(Dataset records)
Segment Open

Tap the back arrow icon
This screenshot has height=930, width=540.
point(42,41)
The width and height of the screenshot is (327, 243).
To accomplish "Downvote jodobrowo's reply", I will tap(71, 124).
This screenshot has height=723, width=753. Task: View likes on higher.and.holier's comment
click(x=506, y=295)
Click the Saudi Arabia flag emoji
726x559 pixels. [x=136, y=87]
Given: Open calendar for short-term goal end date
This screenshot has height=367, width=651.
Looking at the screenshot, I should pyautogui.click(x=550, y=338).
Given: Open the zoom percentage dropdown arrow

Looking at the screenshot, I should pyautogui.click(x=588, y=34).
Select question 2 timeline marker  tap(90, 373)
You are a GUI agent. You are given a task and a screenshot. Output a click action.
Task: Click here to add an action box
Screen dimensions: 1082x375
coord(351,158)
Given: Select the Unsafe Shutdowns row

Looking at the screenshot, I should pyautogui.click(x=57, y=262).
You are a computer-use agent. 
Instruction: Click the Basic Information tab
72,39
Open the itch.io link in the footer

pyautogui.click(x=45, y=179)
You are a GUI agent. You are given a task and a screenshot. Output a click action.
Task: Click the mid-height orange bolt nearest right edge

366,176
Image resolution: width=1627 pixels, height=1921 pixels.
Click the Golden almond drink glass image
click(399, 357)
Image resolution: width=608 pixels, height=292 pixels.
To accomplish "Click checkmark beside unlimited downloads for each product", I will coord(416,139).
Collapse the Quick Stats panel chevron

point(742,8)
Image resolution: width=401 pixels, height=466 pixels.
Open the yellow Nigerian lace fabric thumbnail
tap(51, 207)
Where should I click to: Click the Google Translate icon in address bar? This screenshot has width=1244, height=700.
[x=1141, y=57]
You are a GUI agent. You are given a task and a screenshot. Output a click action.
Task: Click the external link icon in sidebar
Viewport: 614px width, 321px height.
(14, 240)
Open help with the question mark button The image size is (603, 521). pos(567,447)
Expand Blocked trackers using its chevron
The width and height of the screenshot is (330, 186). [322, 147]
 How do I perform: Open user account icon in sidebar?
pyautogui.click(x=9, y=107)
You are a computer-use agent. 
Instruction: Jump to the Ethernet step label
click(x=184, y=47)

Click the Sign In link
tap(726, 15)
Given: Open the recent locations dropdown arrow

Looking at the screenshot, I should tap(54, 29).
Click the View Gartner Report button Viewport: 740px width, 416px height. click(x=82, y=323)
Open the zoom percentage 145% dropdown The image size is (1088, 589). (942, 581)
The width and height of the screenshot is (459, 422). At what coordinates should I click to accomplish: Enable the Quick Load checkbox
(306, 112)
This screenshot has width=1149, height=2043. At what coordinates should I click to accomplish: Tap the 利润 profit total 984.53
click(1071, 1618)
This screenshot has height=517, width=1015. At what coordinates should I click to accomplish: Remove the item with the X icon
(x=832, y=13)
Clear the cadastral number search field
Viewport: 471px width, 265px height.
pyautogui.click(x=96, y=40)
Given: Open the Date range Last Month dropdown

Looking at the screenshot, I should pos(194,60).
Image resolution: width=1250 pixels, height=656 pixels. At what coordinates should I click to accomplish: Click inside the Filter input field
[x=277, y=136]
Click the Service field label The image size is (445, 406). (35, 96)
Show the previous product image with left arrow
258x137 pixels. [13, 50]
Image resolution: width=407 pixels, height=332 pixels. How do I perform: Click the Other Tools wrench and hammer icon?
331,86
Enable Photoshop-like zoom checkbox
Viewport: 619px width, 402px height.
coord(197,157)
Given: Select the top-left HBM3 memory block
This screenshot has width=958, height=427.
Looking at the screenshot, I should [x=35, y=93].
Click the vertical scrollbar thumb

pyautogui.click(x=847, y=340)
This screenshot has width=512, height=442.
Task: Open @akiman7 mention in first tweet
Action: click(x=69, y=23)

Segment Closed

All the data above is to be given again, exactly.

| The completed task |
Tap the back arrow icon
This screenshot has height=930, width=540.
point(42,41)
The width and height of the screenshot is (327, 243).
To accomplish "Downvote jodobrowo's reply", I will tap(71, 124).
This screenshot has height=723, width=753. Task: View likes on higher.and.holier's comment
click(x=506, y=295)
Click the Saudi Arabia flag emoji
726x559 pixels. [x=136, y=87]
Given: Open calendar for short-term goal end date
This screenshot has height=367, width=651.
Looking at the screenshot, I should pyautogui.click(x=550, y=338).
Given: Open the zoom percentage dropdown arrow

Looking at the screenshot, I should pyautogui.click(x=588, y=34).
Select question 2 timeline marker  tap(90, 373)
You are a GUI agent. You are given a task and a screenshot. Output a click action.
Task: Click here to add an action box
Screen dimensions: 1082x375
coord(351,158)
Given: Select the Unsafe Shutdowns row

Looking at the screenshot, I should pyautogui.click(x=57, y=262).
You are a computer-use agent. 
Instruction: Click the Basic Information tab
72,39
Open the itch.io link in the footer

pyautogui.click(x=45, y=179)
You are a GUI agent. You are given a task and a screenshot. Output a click action.
Task: Click the mid-height orange bolt nearest right edge

366,176
Image resolution: width=1627 pixels, height=1921 pixels.
Click the Golden almond drink glass image
click(399, 357)
Image resolution: width=608 pixels, height=292 pixels.
To accomplish "Click checkmark beside unlimited downloads for each product", I will coord(416,139).
Collapse the Quick Stats panel chevron

point(742,8)
Image resolution: width=401 pixels, height=466 pixels.
Open the yellow Nigerian lace fabric thumbnail
tap(51, 207)
Where should I click to: Click the Google Translate icon in address bar? This screenshot has width=1244, height=700.
[x=1141, y=57]
You are a GUI agent. You are given a task and a screenshot. Output a click action.
Task: Click the external link icon in sidebar
Viewport: 614px width, 321px height.
(14, 240)
Open help with the question mark button The image size is (603, 521). pos(567,447)
Expand Blocked trackers using its chevron
The width and height of the screenshot is (330, 186). [322, 147]
 How do I perform: Open user account icon in sidebar?
pyautogui.click(x=9, y=107)
You are a computer-use agent. 
Instruction: Jump to the Ethernet step label
click(x=184, y=47)

Click the Sign In link
tap(726, 15)
Given: Open the recent locations dropdown arrow

Looking at the screenshot, I should tap(54, 29).
Click the View Gartner Report button Viewport: 740px width, 416px height. click(x=82, y=323)
Open the zoom percentage 145% dropdown The image size is (1088, 589). (942, 581)
The width and height of the screenshot is (459, 422). At what coordinates should I click to accomplish: Enable the Quick Load checkbox
(306, 112)
This screenshot has width=1149, height=2043. At what coordinates should I click to accomplish: Tap the 利润 profit total 984.53
click(1071, 1618)
This screenshot has height=517, width=1015. At what coordinates should I click to accomplish: Remove the item with the X icon
(x=832, y=13)
Clear the cadastral number search field
Viewport: 471px width, 265px height.
pyautogui.click(x=96, y=40)
Given: Open the Date range Last Month dropdown

Looking at the screenshot, I should pos(194,60).
Image resolution: width=1250 pixels, height=656 pixels. At what coordinates should I click to accomplish: Click inside the Filter input field
[x=277, y=136]
Click the Service field label The image size is (445, 406). (35, 96)
Show the previous product image with left arrow
258x137 pixels. [13, 50]
Image resolution: width=407 pixels, height=332 pixels. How do I perform: Click the Other Tools wrench and hammer icon?
331,86
Enable Photoshop-like zoom checkbox
Viewport: 619px width, 402px height.
coord(197,157)
Given: Select the top-left HBM3 memory block
This screenshot has width=958, height=427.
Looking at the screenshot, I should [x=35, y=93].
Click the vertical scrollbar thumb

pyautogui.click(x=847, y=340)
This screenshot has width=512, height=442.
Task: Open @akiman7 mention in first tweet
Action: click(x=69, y=23)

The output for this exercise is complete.